■ Tarefas a realizar:
**1)** Responda às perguntas seguintes com base no texto sobre o Lamborghini Countach:
(a) Em que ano foi fundada a Lamborghini?
(b) Quantas cópias do Countach 25º Aniversário foram fabricadas?
(c) Em que filme apareceu este modelo antes do 'Casa Gucci'?
**2)** Indique se cada afirmação está de acordo com o texto sobre o Lamborghini Countach. Justifique com as palavras do texto.
(a) O Countach 25º Aniversário herda a pintura do protótipo Evoluzione.
(b) Todos os componentes do modelo foram produzidos especificamente para ele.
(c) No 'Casa Gucci', o Countach é conduzido pelo personagem de Leonardo DiCaprio.

■ Documento:
====
Ambos os modelos assinalam datas marcantes, mas um chega às ruas no primeiro trimestre de 2022 e o outro é sobejamente conhecido desde 1988. Comecemos por este, que celebra os 25 anos da Lamborghini, fundada em 1963 no rescaldo de uma altercação entre Ferrucio Lamborghini e Enzo Ferrari. O Countach 25º Aniversário, que ressurge agora no ‘Casa Gucci’ conduzido pelo personagem de Adam Driver (Maurizio Gucci), é criado na sequência do protótipo Evoluzione, de 1986, do qual herda a pintura cinzenta-prateada.
É uma versão melhorada, com 3000 dos seus 8000 componentes a serem produzidos especificamente para este modelo, que teve direito a 658 cópias, fabricadas entre 1988 e 1990. Apesar do destaque no ‘Casa Gucci’, não é a primeira vez que o Countach dos 25 anos chega a Hollywood. A aparição anterior dá-se no filme ‘O Lobo de Wall Street’, tendo ao volante o personagem Jordan Belfont, protagonizado por Leonardo DiCaprio.
====
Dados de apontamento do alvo
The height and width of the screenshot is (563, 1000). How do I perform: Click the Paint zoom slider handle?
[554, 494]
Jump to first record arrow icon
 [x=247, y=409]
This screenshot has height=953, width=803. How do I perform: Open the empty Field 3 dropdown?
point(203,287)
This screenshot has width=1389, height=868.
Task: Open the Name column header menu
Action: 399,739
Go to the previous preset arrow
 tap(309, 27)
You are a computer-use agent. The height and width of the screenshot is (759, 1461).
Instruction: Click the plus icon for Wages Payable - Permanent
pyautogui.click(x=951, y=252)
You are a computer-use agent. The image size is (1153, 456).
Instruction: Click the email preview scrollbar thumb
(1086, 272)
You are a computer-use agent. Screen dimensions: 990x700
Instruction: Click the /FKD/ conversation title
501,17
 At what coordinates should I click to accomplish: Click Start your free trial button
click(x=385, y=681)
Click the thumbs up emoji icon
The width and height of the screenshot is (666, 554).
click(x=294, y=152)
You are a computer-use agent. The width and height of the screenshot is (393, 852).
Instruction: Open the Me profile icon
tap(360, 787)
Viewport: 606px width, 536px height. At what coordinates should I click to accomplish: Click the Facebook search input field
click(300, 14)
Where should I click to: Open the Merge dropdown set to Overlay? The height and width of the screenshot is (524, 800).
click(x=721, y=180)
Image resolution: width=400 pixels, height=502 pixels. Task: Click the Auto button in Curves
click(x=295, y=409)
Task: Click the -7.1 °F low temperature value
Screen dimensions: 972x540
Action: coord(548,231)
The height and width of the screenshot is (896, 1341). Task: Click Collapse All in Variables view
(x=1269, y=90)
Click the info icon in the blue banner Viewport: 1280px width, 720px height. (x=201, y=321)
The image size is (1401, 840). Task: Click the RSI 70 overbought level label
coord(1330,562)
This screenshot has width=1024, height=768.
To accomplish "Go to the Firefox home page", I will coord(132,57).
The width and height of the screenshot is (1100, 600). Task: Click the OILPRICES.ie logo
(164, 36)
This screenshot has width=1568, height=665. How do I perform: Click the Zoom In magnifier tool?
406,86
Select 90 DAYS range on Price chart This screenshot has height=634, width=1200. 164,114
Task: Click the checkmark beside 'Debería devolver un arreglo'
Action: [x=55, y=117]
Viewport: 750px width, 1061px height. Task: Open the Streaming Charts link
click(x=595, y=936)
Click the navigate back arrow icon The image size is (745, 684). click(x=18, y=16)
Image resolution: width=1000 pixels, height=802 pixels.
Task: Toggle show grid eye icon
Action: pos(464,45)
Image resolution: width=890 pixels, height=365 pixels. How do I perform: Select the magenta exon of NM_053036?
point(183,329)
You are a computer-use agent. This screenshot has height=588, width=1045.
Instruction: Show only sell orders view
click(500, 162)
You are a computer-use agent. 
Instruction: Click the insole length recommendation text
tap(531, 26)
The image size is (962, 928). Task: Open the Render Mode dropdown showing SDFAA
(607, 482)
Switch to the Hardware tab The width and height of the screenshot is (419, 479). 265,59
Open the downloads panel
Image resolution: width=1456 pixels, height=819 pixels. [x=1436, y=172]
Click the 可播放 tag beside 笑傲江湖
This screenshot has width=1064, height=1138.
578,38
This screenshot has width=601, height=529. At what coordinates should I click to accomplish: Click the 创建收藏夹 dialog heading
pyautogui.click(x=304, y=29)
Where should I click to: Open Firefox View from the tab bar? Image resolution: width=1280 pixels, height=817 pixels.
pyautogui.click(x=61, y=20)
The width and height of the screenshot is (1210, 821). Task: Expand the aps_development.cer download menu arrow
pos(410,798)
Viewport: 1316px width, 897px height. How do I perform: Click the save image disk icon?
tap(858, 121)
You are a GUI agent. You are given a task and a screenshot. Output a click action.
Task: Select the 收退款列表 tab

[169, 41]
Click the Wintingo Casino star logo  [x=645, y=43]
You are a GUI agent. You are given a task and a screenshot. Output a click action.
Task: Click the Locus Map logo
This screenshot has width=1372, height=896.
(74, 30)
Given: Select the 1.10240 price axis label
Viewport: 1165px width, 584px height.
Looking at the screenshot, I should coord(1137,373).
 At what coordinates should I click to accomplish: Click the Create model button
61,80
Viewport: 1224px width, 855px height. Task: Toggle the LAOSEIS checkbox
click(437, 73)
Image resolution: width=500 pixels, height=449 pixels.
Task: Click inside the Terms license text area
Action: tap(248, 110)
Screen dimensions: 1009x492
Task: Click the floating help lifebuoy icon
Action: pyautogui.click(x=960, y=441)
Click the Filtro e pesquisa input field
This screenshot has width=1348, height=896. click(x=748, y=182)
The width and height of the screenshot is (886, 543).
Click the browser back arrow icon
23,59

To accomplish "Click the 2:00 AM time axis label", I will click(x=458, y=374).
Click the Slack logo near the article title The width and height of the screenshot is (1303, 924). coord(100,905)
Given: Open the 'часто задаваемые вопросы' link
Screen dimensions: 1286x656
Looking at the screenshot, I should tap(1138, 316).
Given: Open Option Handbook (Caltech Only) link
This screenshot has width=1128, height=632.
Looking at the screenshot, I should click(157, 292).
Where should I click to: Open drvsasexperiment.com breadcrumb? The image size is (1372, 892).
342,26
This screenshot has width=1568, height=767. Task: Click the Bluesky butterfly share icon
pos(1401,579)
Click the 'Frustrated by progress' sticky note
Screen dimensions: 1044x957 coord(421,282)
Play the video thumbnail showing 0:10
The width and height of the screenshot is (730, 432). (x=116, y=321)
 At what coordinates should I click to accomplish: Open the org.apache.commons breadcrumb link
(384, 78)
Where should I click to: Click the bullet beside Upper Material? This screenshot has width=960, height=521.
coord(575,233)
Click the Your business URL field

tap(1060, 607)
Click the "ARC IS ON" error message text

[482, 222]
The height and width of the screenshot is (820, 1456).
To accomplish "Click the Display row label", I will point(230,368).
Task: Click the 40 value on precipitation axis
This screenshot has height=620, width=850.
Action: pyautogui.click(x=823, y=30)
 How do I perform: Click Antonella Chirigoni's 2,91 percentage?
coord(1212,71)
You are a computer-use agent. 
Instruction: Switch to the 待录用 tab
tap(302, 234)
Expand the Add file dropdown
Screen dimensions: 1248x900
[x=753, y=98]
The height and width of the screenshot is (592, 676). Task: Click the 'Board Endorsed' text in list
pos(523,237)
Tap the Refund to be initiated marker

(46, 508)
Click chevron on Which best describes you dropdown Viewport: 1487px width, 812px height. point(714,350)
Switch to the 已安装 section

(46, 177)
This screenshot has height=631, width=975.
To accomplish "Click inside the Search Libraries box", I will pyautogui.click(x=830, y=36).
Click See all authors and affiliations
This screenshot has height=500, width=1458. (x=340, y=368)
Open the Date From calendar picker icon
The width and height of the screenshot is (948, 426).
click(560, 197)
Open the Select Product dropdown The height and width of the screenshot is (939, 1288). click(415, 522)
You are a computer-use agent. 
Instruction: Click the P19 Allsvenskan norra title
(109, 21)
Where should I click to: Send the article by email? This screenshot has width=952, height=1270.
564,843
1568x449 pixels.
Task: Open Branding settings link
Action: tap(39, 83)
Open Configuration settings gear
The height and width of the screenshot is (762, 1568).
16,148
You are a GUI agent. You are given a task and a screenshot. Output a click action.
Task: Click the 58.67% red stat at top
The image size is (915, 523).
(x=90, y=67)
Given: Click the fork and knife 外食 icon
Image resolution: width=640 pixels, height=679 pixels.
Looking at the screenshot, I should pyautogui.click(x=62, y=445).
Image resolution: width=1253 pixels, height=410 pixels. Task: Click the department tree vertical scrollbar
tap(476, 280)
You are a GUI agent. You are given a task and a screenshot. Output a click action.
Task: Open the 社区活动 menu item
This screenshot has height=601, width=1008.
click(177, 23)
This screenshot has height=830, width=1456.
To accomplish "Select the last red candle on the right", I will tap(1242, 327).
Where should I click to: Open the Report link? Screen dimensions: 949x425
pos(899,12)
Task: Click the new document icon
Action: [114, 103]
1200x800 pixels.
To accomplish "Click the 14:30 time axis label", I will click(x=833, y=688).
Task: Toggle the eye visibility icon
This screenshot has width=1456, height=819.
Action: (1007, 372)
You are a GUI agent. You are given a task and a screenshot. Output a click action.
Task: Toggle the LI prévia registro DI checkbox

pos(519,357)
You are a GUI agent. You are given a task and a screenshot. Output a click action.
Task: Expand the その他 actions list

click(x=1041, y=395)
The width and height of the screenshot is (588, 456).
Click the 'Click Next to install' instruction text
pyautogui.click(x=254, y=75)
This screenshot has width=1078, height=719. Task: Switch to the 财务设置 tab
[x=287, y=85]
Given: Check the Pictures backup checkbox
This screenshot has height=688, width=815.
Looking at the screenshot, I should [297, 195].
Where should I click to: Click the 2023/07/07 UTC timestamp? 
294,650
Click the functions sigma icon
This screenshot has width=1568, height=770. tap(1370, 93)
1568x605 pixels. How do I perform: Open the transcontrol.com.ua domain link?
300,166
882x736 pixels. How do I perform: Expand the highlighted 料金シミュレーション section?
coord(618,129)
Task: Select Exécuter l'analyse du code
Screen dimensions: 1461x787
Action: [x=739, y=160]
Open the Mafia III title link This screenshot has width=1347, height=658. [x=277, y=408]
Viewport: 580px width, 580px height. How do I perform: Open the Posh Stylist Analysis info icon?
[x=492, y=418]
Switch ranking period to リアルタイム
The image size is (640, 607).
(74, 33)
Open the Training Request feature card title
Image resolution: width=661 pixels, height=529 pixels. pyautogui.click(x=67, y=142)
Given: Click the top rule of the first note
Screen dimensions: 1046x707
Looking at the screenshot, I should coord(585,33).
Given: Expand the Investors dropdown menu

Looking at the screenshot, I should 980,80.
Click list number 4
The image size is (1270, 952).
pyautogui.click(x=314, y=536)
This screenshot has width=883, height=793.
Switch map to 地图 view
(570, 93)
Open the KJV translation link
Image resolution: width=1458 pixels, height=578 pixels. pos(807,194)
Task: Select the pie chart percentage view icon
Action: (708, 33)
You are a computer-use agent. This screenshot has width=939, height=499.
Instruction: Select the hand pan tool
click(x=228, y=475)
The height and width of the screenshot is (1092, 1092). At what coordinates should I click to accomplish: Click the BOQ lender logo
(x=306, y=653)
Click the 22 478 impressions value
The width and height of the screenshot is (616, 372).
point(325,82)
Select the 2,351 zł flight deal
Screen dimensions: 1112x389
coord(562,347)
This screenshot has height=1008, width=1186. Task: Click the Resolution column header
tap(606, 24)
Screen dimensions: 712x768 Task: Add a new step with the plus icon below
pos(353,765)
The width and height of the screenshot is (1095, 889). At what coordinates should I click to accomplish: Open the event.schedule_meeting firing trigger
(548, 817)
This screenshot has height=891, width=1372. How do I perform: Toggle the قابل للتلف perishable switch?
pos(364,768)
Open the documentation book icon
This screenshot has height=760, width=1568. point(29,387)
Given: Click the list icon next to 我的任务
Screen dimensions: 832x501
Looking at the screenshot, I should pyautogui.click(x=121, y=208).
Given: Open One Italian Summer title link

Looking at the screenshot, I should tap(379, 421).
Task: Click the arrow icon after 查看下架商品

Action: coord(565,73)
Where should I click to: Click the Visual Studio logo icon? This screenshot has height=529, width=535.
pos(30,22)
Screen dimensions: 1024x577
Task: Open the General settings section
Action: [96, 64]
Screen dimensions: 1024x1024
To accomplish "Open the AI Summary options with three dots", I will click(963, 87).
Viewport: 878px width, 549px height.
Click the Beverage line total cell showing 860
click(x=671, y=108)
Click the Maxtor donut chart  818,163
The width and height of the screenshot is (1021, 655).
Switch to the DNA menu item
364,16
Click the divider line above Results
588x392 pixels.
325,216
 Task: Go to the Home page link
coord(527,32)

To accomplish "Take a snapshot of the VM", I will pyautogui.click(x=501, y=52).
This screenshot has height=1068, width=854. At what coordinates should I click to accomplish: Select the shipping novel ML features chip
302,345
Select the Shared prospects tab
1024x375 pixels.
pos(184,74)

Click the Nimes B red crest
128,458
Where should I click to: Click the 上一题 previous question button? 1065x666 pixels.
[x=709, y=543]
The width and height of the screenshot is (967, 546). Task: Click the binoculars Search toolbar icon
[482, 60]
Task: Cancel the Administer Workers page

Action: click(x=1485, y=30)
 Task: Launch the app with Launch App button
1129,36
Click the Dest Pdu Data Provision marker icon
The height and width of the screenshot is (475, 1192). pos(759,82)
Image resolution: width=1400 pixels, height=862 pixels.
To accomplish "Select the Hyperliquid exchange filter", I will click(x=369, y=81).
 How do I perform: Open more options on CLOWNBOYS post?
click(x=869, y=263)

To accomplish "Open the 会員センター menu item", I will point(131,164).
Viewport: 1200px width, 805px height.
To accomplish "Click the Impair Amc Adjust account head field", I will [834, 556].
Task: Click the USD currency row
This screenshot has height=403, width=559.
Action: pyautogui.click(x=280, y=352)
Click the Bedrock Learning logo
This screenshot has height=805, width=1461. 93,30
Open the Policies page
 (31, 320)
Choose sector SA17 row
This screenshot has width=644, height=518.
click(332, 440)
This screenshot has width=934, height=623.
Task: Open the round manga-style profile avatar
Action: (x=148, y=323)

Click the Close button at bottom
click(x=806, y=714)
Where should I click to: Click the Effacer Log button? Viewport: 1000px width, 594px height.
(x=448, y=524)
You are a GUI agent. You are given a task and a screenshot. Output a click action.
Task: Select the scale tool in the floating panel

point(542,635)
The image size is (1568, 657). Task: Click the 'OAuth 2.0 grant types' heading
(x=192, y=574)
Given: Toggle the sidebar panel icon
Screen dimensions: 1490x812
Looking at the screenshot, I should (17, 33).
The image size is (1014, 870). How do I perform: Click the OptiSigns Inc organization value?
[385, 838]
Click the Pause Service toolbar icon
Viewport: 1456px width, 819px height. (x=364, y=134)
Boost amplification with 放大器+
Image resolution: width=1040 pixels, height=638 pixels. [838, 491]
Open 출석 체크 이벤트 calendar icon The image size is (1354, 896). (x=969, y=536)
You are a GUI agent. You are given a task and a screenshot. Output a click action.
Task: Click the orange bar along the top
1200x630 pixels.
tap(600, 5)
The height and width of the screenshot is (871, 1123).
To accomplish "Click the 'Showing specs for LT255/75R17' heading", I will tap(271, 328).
====
■ Resultados das tarefas:
**1)**
(a) Em 1963.
(b) 658 cópias.
(c) Em 'O Lobo de Wall Street'.

**2)**
(a) Sim: "do qual herda a pintura cinzenta-prateada".
(b) Não: "com 3000 dos seus 8000 componentes a serem produzidos especificamente para este modelo".
(c) Não: "conduzido pelo personagem de Adam Driver (Maurizio Gucci)".